Les risques psychosociaux

Stress, harcèlement, burn-out… Différentes formes de souffrance au travail sont désormais regroupées sous l’étiquette de « risques psychosociaux ». Ils font l’objet d’une attention soutenue des pouvoirs publics et des partenaires sociaux. Mais leurs causes et leur ampleur restent sujettes à de vives discussions.

◊ Les multiples facettes d’un phénomène récent

« Ma profession d’infirmière, je l’ai choisie, je l’ai voulue… Mais aujourd’hui, j’ai l’impression d’être vidée. Je dois aller d’un lit à l’autre. J’ai l’impression de n’avoir jamais le temps de faire correctement mon travail. Je supporte de moins en moins les plaintes, les angoisses des patients. Je me dis qu’être infirmière n’est pas aussi valorisant, gratifiant que cela 1… » Le malaise de cette femme a pour nom épuisement ou burn-out. C’est l’une des formes que peut prendre la souffrance au travail. Il en existe d’autres, qui se traduisent par une multitude de situations. Personnes stressées (« je cours, je suis fatiguée, je rumine »), salariés victimes de harcèlement (« Quand je lui ai dit que ça ne pouvait plus durer, il ne m’a plus adressé la parole, communiquant uniquement par notes. Les personnes de mon équipe n’avaient pas le droit de venir me consulter. À ce régime-là, j’ai tenu un an avant de tomber malade »), employés confrontés aux violences des clients ou usagers. Ces situations hétérogènes ont en commun d’être regroupées sous l’étiquette « risques psychosociaux (RPS) ».

L’idée que le travail puisse avoir des conséquences néfastes pour la santé mentale a émergé au début des années 1990. La communauté scientifique alerte alors sur les effets pathogènes des nouvelles formes organisationnelles.
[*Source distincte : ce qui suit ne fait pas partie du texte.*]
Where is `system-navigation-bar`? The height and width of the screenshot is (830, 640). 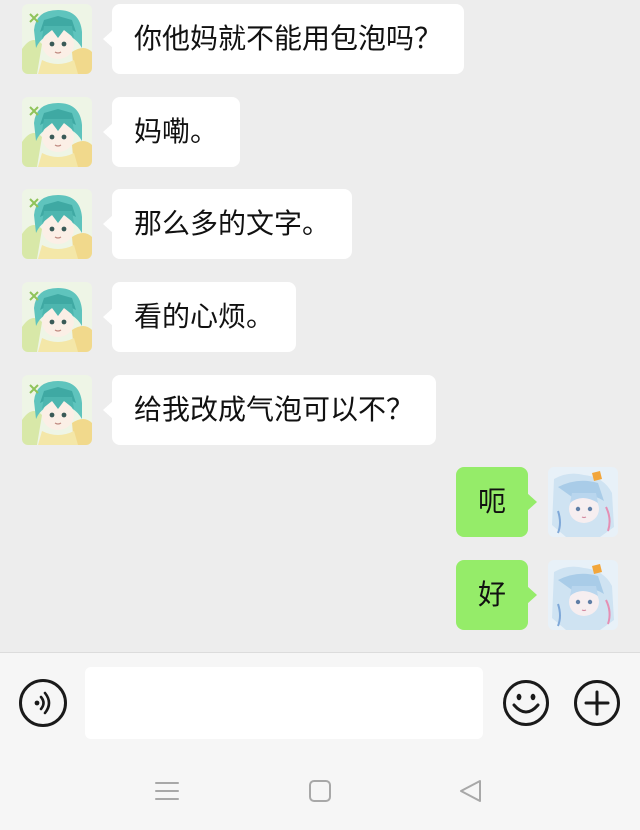
system-navigation-bar is located at coordinates (320, 790).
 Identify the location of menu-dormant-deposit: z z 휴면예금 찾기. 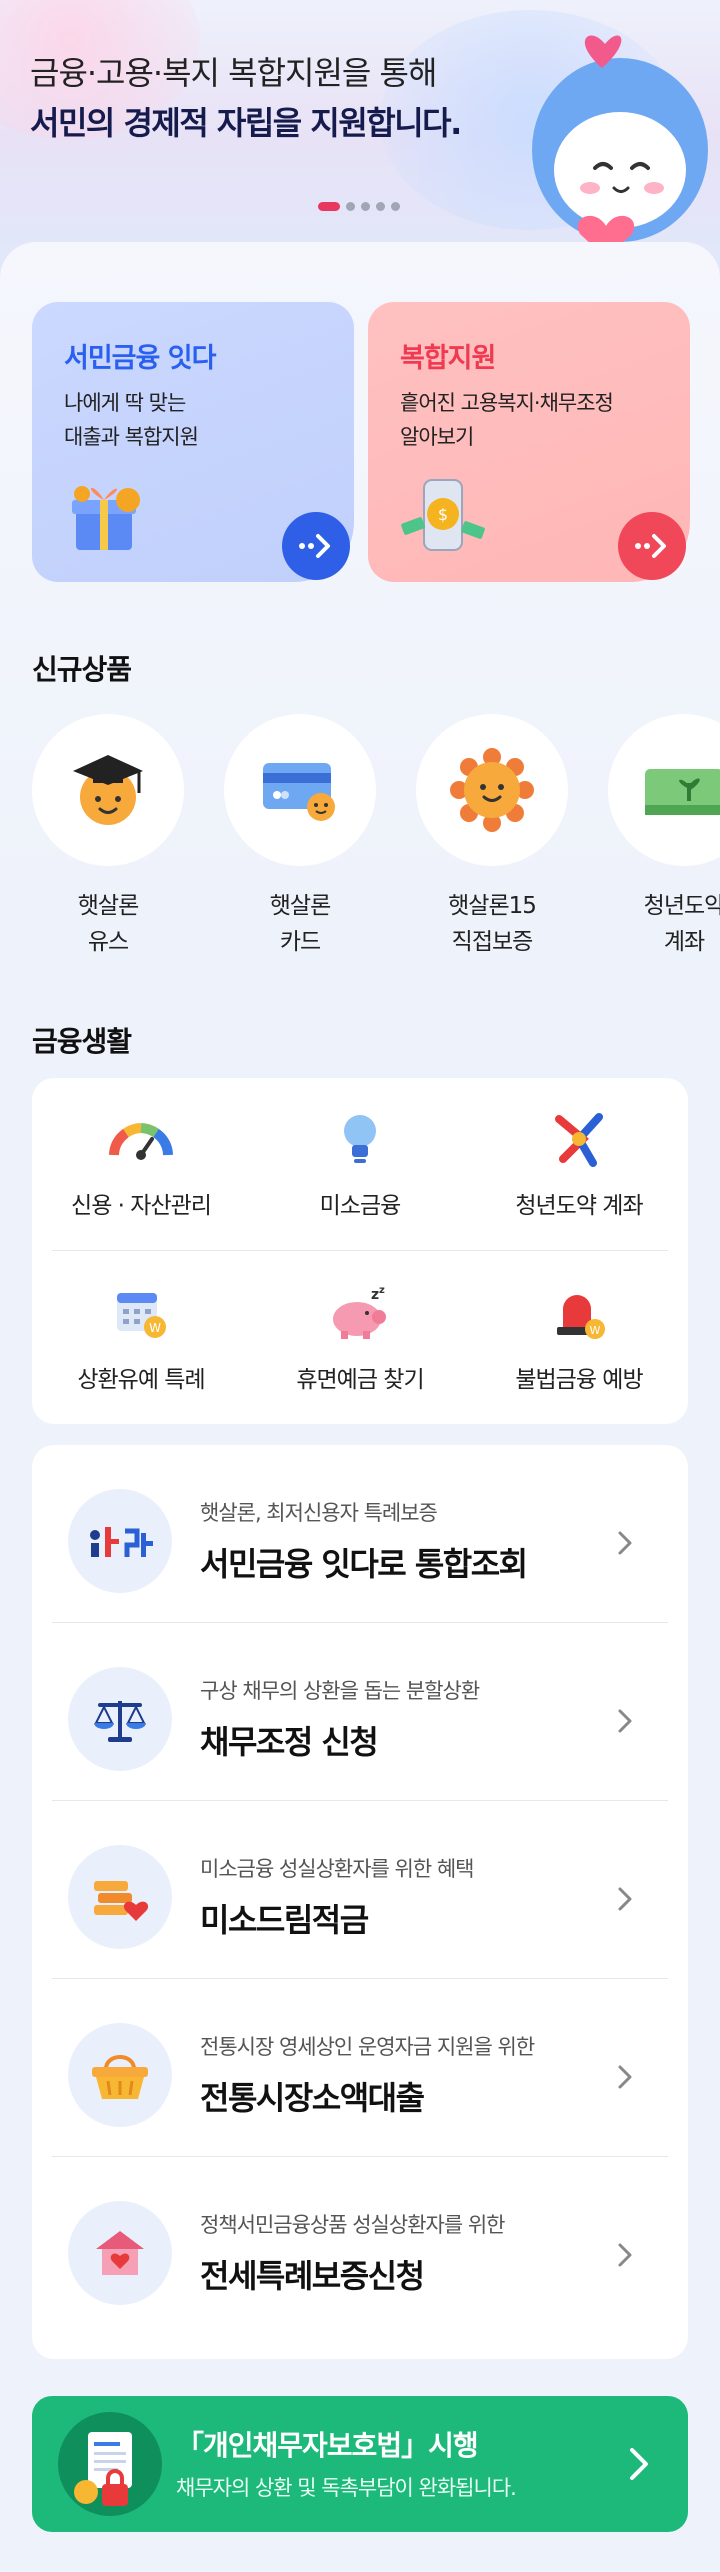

Des livres, qui connaîtront un grand succès, soulignent ainsi Le Coût de l’excellence (Nicole Aubert et Vincent de Gaulejac, 1991), et font entrer dans le débat public des notions telles que le harcèlement moral (Harcèlement moral. La violence perverse au quotidien, Marie-France Hirigoyen, 1998) ou la souffrance au travail (Souffrance en France, Christophe Dejours, 1999) et des expressions telles que souffrance au travail, stress ou encore harcèlement moral se généralisent. Néanmoins, il a fallu attendre la vague de suicides qui a frappé Renault en 2007 puis France Telecom en 2009 pour que les pouvoirs publics s’emparent du sujet et que se diffuse l’expression « risques psychosociaux ». Situés « à l’interface de l’individu (psycho) et de sa situation de travail », ils recouvrent, selon un récent rapport d’experts (encadré p. 22), un ensemble de « risques pour la santé mentale, physique et sociale, engendrés par les conditions d’emploi et les facteurs organisationnels et relationnels susceptibles d’interagir avec le fonctionnement mental ». À la différence des autres risques professionnels (physiques, chimiques ou biologiques), il n’existe pas « de seuil limite d’exposition suggérant un niveau à partir duquel les RPS affectent la santé des travailleurs ».

 

◊ Stress : qui est touché ?

Pas facile de mesurer les risques psychosociaux tant le domaine est vaste et les désaccords scientifiques nombreux ! Pour l’heure, seules quelques données circulent sur le stress, pourtant difficile à mesurer, tant les résultats des études varient en fonction des méthodes mises en œuvre. Une enquête par sondage de l’Agence nationale pour l’amélioration des conditions de travail (Anact) auprès de salariés actifs montrait en 2009 que 41 % des personnes interrogées se disaient stressées, et 60 % estimaient que cela était dû à leur vie professionnelle. Les catégories socioprofessionnelles supérieures sont davantage concernées (57 % se déclarent stressées) 2. Mais il resterait à savoir ce que chacun met derrière le mot « stress ». Pour pallier ce défaut, l’enquête Sumer de la Dares aborde la notion de stress selon les questionnaires établis par Robert Karasek, qui permettent de décrire le niveau de demande psychologique, de latitude décisionnelle (autonomie) et de soutien social au travail. Les situations de « tension au travail » (job strain) sont la combinaison d’une forte demande psychologique et d’une faible autonomie. Des disparités existent en fonction du sexe (en 2003, 28 % des femmes étaient en situation de job strain contre moins de 20 % des hommes), et de la catégorie socioprofessionnelle. 30 % des employés sont en situation de tension, notamment du fait de l’absence d’autonomie. À l’inverse, 12 % des cadres apparaissent tendus 3. L’enquête Sumer de 2010, dont on ne connaît qu’une partie des résultats, montre néanmoins qu’entre 2003 et 2010, la proportion de salariés en situation de tension a augmenté, toutes catégories socioprofessionnelles confondues 4.